Polymeric wheat endosperm proteins, especially the high-molecular-weight
glutenin subunits (HMW-GS), are probably the most interesting protein
fraction giving the essential information about bread-making quality of wheat
flour. A relatively new method that shows a great potential for a fast,
reliable and automatable analysis of protein purity, sizing and
quantification is microfluidic or Lab-on-a-Chip (LoaC) capillary
electrophoresis. This work was aimed to explore the possibilities of
implementation of LoaC method to analysis of protein samples isolated from a
Serbian common wheat variety, emphasizing the steps that might bring
uncertainties and affect reproducibility of obtained glutenin subunits
quantitation results. A good resolution of protein bands in a molecular
weight range of 14.0 to 220.0 kDa was achieved.
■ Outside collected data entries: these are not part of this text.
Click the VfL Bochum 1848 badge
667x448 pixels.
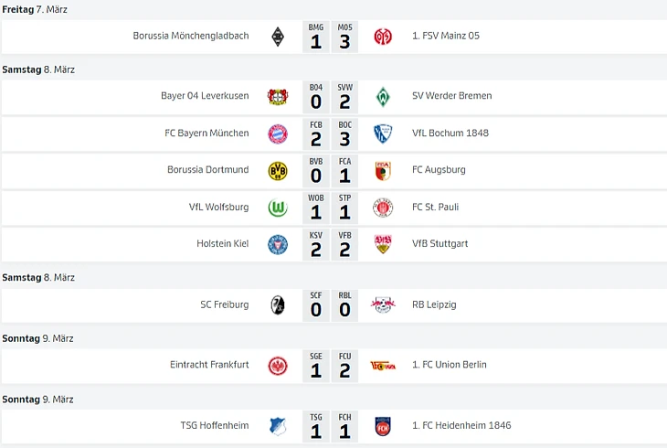point(383,134)
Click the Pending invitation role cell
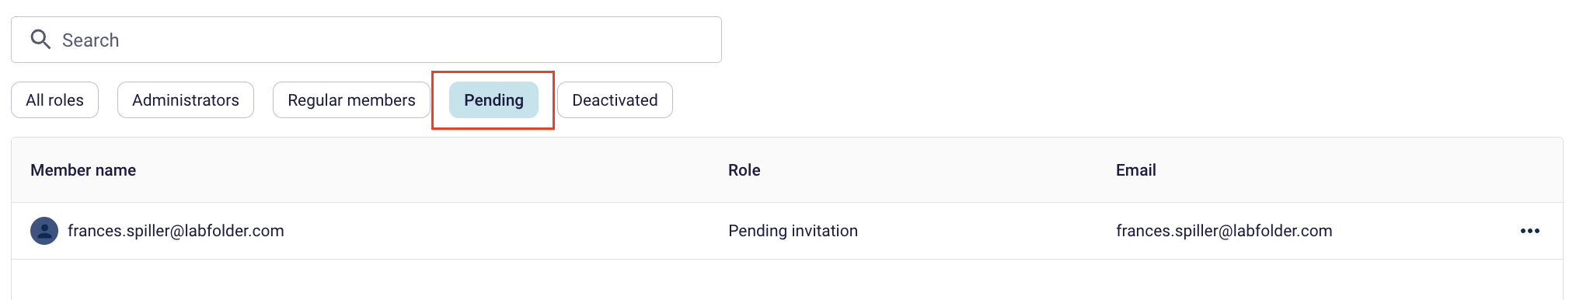 [x=793, y=231]
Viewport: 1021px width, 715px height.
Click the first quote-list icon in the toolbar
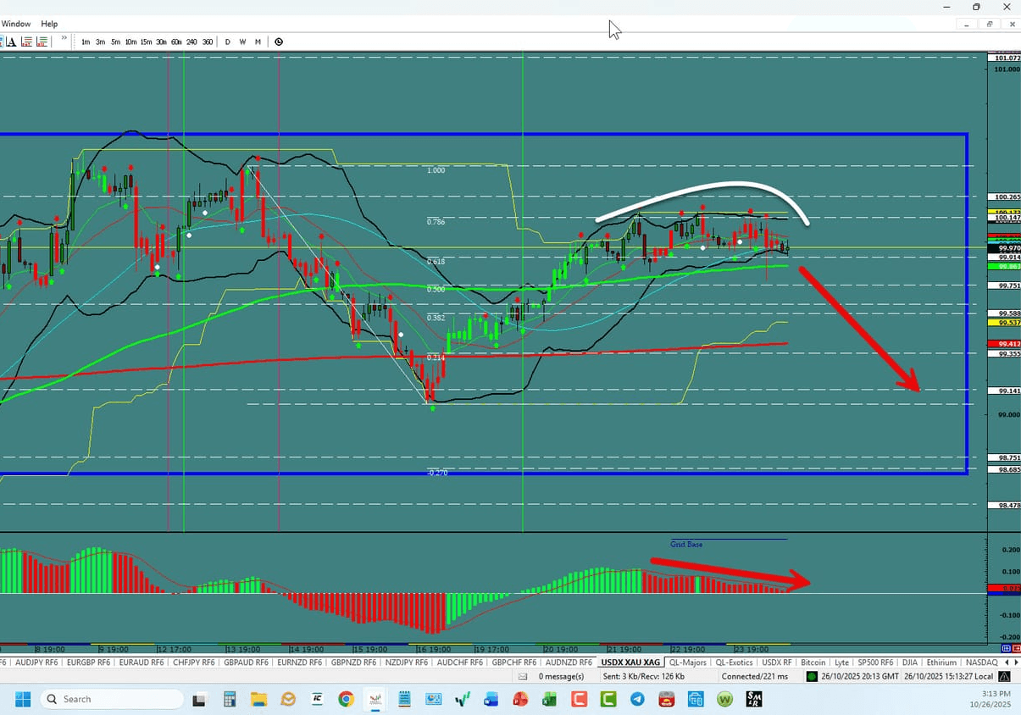coord(28,41)
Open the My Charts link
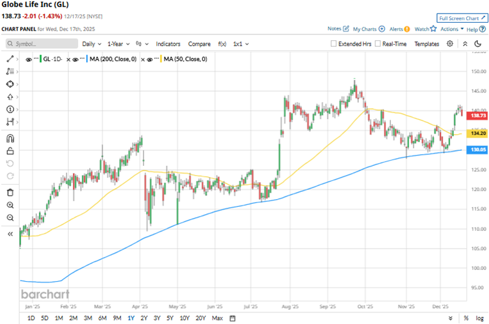The height and width of the screenshot is (324, 489). point(364,29)
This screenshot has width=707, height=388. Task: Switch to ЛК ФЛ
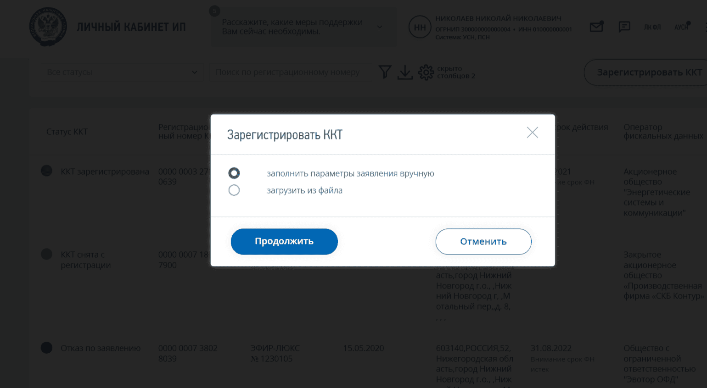(x=653, y=27)
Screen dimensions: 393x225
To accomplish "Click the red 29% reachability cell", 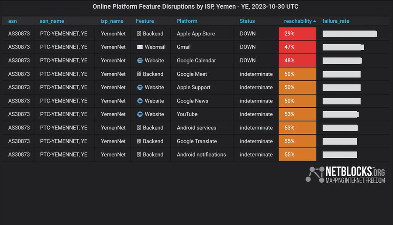I will pyautogui.click(x=297, y=34).
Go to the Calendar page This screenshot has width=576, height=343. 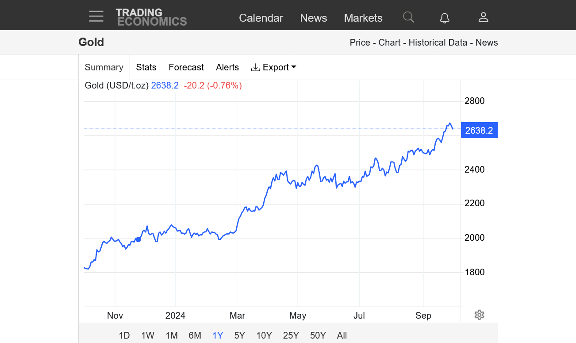tap(261, 18)
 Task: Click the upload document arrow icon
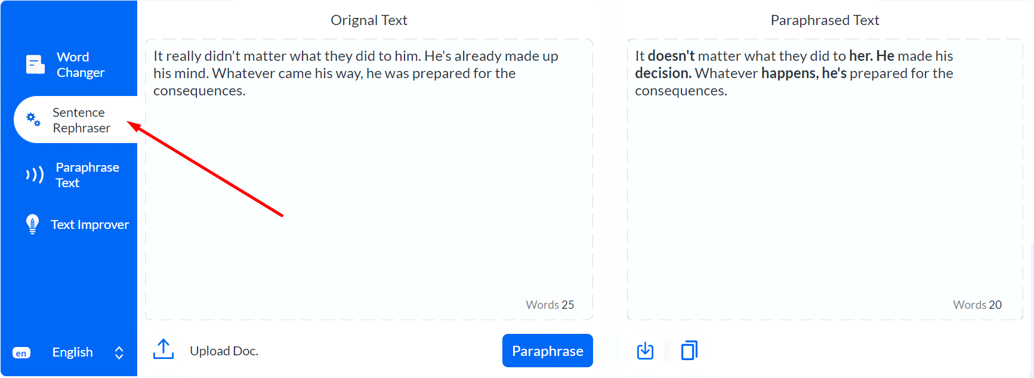coord(163,349)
The reproducibility of HMW-GS
sizing and quantitation were good, with the average coefficient of variation
values of 1.2% and 12.2%. The ratio of HMW-GS to low-molecular-weight
glutenin subunits (LMW-GS) was about 20%. The investigation ruled out
influences of the extract solution addition and the buffer addition steps of
the applied method, as well as the individual chip influence on GS
quantitation results. However, there was statistically significant difference
between HMW-GS quantitation results of multi-step and one-step extraction
procedures applied prior to glutenin subunits extraction step.